*** Begin section ***

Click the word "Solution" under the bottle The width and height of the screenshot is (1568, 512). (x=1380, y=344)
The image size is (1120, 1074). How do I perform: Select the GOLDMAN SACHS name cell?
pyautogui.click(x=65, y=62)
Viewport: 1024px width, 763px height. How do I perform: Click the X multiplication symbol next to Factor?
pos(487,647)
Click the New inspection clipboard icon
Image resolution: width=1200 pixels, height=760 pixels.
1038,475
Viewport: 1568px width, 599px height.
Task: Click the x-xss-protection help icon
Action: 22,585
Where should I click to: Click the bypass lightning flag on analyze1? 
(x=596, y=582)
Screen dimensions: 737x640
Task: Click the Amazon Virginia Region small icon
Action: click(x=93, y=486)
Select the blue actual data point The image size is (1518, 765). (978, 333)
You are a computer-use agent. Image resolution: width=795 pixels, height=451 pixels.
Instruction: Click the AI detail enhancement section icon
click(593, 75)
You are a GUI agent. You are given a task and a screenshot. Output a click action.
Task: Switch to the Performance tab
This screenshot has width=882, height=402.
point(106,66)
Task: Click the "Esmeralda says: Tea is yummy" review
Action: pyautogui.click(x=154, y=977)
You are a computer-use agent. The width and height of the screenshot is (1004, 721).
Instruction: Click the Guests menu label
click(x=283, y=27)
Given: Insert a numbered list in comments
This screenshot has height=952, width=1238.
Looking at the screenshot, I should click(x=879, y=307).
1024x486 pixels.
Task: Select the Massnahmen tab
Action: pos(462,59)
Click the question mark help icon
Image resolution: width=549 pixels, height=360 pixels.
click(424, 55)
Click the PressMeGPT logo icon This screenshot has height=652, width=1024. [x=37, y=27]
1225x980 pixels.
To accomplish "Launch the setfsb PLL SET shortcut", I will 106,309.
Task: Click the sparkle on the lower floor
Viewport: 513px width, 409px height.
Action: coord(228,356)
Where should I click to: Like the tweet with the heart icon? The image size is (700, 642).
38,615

*** End section ***

■ Work item
List each line of the entries that holds the string "agent".

■ Exercise solution
You are a computer-use agent. Image resolution: width=795 pixels, height=451 pixels.
You are a GUI agent. You are given a task and a screenshot. Output a click action.
You are a computer-use agent. The width and height of the screenshot is (1004, 721).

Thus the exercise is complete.